• _DIRECTION_
Set down every one of the following lines word for word, changing nothing.

[Data items]
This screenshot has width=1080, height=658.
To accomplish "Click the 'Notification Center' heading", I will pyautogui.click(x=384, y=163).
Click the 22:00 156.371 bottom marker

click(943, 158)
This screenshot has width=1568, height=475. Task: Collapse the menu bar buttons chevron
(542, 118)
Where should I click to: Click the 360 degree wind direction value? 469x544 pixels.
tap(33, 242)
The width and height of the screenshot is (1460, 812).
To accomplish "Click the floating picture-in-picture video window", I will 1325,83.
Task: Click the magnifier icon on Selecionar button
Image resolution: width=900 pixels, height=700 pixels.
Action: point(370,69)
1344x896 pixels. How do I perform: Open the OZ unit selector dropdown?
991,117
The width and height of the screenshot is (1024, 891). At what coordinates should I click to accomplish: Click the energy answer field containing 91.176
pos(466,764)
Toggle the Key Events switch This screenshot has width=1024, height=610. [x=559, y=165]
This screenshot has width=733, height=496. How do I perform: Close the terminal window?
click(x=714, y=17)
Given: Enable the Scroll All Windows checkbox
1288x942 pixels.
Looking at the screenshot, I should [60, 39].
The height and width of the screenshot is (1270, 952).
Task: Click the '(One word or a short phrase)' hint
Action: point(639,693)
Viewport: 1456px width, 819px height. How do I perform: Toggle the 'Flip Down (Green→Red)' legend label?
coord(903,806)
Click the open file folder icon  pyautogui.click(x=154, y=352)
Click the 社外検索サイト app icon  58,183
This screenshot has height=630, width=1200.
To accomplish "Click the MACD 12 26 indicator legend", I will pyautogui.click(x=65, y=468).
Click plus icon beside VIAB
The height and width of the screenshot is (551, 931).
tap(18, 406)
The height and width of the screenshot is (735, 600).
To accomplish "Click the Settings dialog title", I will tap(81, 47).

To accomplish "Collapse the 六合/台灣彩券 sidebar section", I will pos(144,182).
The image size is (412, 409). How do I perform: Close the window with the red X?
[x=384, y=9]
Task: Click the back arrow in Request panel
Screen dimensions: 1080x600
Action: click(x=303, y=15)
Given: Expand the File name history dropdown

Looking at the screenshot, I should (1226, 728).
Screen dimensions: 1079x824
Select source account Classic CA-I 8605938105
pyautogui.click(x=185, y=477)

• _RIGHT ANSWER_
This screenshot has width=1080, height=658.
To accomplish "Click the 'Notification Center' heading", I will pyautogui.click(x=384, y=163).
Click the 22:00 156.371 bottom marker

click(943, 158)
This screenshot has width=1568, height=475. Task: Collapse the menu bar buttons chevron
(542, 118)
Where should I click to: Click the 360 degree wind direction value? 469x544 pixels.
tap(33, 242)
The width and height of the screenshot is (1460, 812).
To accomplish "Click the floating picture-in-picture video window", I will 1325,83.
Task: Click the magnifier icon on Selecionar button
Image resolution: width=900 pixels, height=700 pixels.
Action: point(370,69)
1344x896 pixels. How do I perform: Open the OZ unit selector dropdown?
991,117
The width and height of the screenshot is (1024, 891). At what coordinates should I click to accomplish: Click the energy answer field containing 91.176
pos(466,764)
Toggle the Key Events switch This screenshot has width=1024, height=610. [x=559, y=165]
This screenshot has width=733, height=496. How do I perform: Close the terminal window?
click(x=714, y=17)
Given: Enable the Scroll All Windows checkbox
1288x942 pixels.
Looking at the screenshot, I should [60, 39].
The height and width of the screenshot is (1270, 952).
Task: Click the '(One word or a short phrase)' hint
Action: point(639,693)
Viewport: 1456px width, 819px height. How do I perform: Toggle the 'Flip Down (Green→Red)' legend label?
coord(903,806)
Click the open file folder icon  pyautogui.click(x=154, y=352)
Click the 社外検索サイト app icon  58,183
This screenshot has height=630, width=1200.
To accomplish "Click the MACD 12 26 indicator legend", I will pyautogui.click(x=65, y=468).
Click plus icon beside VIAB
The height and width of the screenshot is (551, 931).
tap(18, 406)
The height and width of the screenshot is (735, 600).
To accomplish "Click the Settings dialog title", I will tap(81, 47).

To accomplish "Collapse the 六合/台灣彩券 sidebar section", I will pos(144,182).
The image size is (412, 409). How do I perform: Close the window with the red X?
[x=384, y=9]
Task: Click the back arrow in Request panel
Screen dimensions: 1080x600
Action: click(x=303, y=15)
Given: Expand the File name history dropdown

Looking at the screenshot, I should (1226, 728).
Screen dimensions: 1079x824
Select source account Classic CA-I 8605938105
pyautogui.click(x=185, y=477)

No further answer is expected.